Per guidare un filobus in Italia non è sufficiente possedere una normale patente di guida. È necessario avere tre elementi: una patente per autoveicoli adeguata alla categoria del veicolo, la carta di qualificazione del conducente per il trasporto di persone e uno specifico certificato di idoneità. Questo certificato è rilasciato dall’ufficio competente del Dipartimento per i trasporti terrestri, su proposta dell’azienda di trasporto che intende assumere o utilizzare il conducente. In pratica, per guidare un filobus bisogna avere sia la formazione generale per la guida sia una preparazione professionale specifica per il trasporto pubblico.
La patente richiesta e la carta di qualificazione devono essere le stesse previste per gli autobus o altri veicoli equivalenti destinati al trasporto di persone. Questo significa che il conducente di filobus deve soddisfare gli stessi requisiti di un conducente di autobus, poiché il servizio svolto è simile per responsabilità e sicurezza.
Per ottenere il certificato di idoneità è necessario superare un esame. Prima dell’esame, il candidato deve svolgere un periodo di esercitazioni pratiche alla guida di un filobus. Queste esercitazioni devono essere effettuate con l’assistenza di un conducente già autorizzato e sotto la supervisione di un tecnico dell’azienda di trasporto. Questo percorso serve a garantire che il candidato acquisisca le competenze necessarie per gestire un veicolo particolare come il filobus, che funziona tramite alimentazione elettrica da linea aerea e richiede tecniche di guida specifiche.

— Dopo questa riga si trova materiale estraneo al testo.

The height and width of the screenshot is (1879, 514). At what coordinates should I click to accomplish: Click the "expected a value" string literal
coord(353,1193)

Se il candidato non supera l’esame, può ripresentarsi solo dopo aver ripetuto il periodo di esercitazioni e dopo che siano trascorsi almeno trenta giorni. Questo obbligo serve a garantire un’adeguata preparazione prima di un nuovo tentativo.

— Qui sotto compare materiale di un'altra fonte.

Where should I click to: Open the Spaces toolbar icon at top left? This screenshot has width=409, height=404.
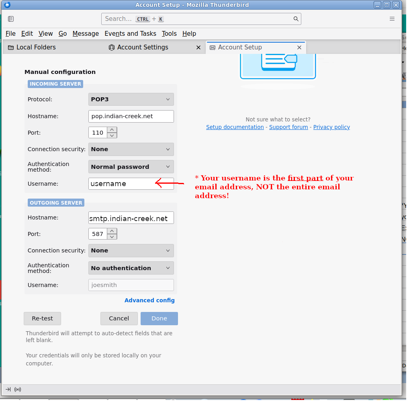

Una volta superato l’esame, viene rilasciato il certificato di idoneità, che è valido solo se accompagnato dalla patente di guida e dalla carta di qualificazione. Questo certificato consente di guidare filobus presso qualsiasi azienda, non solo quella presso cui è stato ottenuto. Tuttavia, la sua validità è collegata a quella della patente di guida: se la patente scade o non viene rinnovata, anche il certificato perde validità e deve essere ritirato.
Le autorità possono richiedere in qualsiasi momento che il conducente si sottoponga a visita medica o a verifica delle capacità, se ci sono dubbi sulla sua idoneità fisica o psicologica. Inoltre, le stesse regole previste per la sospensione o la revoca della patente si applicano anche al certificato di idoneità quando le violazioni derivano dalla guida del filobus.

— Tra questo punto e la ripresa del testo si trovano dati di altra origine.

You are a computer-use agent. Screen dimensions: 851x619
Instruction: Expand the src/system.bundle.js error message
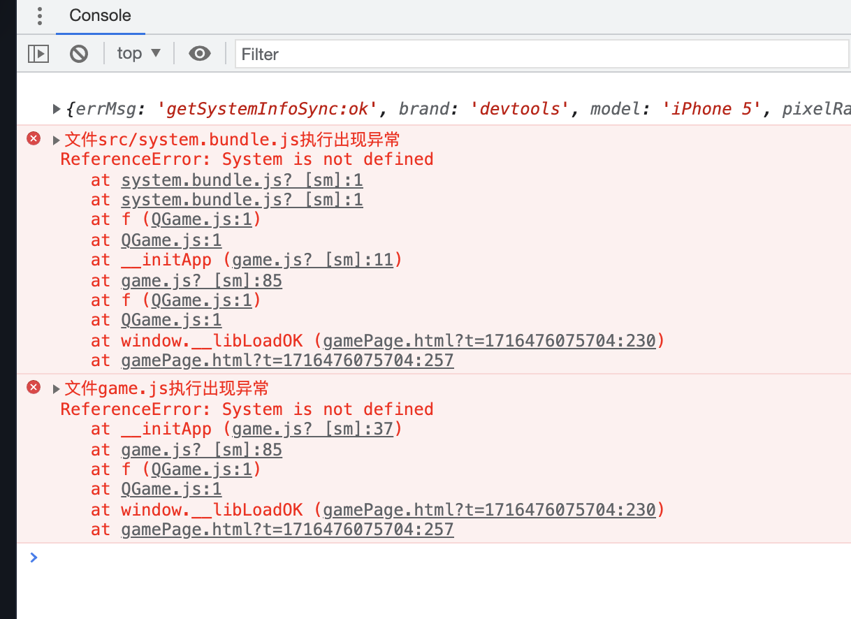coord(57,139)
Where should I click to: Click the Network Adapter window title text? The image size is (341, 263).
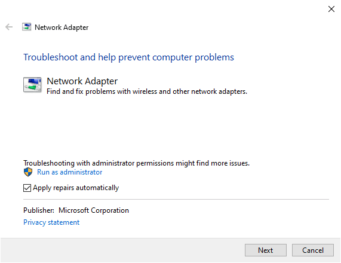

Se una persona affida un filobus a qualcuno che non possiede tutti i requisiti richiesti, è soggetta a una sanzione amministrativa. Allo stesso modo, chi guida senza patente o senza carta di qualificazione è soggetto a una multa da 173 a 694 euro. Se invece il conducente ha la patente ma non possiede il certificato di idoneità, la sanzione è inferiore, da 87 a 344 euro. In tutti questi casi si applica anche una sanzione accessoria molto severa, cioè il fermo amministrativo del veicolo per sei mesi.